- [What you are asked to do]
Those lines of the records that contain "will" are to be located and copied.

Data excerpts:
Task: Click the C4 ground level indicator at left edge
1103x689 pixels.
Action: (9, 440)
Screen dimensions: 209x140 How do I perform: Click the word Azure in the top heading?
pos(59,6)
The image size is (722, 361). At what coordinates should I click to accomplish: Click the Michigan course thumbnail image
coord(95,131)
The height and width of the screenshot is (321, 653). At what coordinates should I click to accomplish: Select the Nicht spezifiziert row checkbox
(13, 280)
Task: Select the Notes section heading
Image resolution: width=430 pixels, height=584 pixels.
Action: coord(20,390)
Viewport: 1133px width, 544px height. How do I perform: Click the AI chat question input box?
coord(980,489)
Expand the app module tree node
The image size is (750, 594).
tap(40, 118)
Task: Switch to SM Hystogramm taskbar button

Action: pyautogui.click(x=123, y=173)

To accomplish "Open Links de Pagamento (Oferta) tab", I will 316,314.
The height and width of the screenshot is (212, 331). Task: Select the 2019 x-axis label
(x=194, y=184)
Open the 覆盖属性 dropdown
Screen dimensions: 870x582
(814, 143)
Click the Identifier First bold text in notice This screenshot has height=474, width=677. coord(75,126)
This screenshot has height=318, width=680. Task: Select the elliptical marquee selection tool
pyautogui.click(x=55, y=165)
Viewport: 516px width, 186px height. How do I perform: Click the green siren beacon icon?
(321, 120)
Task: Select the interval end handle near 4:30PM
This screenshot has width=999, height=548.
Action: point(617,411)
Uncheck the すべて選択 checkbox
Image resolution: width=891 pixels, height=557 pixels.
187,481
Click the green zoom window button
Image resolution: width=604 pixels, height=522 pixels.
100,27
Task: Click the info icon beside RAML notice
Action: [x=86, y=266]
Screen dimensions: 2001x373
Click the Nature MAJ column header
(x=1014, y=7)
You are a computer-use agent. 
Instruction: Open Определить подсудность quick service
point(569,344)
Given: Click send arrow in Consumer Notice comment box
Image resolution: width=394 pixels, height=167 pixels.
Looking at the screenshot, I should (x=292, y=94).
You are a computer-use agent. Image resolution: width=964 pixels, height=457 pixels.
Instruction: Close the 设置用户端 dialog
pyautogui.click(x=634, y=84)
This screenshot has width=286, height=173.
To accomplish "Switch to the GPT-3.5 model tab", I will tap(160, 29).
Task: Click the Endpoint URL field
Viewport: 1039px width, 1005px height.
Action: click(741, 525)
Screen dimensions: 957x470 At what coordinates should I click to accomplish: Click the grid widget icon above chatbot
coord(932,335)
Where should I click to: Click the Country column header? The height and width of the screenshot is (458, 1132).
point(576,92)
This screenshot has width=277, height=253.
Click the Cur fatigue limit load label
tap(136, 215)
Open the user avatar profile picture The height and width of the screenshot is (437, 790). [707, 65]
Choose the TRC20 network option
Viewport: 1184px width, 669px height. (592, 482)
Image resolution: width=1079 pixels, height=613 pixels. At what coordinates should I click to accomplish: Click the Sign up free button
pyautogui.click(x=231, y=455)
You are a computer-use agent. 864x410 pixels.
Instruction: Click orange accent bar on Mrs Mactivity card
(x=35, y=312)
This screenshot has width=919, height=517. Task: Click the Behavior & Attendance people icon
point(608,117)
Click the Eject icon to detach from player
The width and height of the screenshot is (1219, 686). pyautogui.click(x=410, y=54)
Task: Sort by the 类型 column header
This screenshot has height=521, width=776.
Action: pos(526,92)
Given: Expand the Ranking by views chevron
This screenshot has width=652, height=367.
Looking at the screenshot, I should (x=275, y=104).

- [Task solution]
To accomplish "Open Links de Pagamento (Oferta) tab", I will 316,314.
To accomplish "Switch to the GPT-3.5 model tab", I will tap(160, 29).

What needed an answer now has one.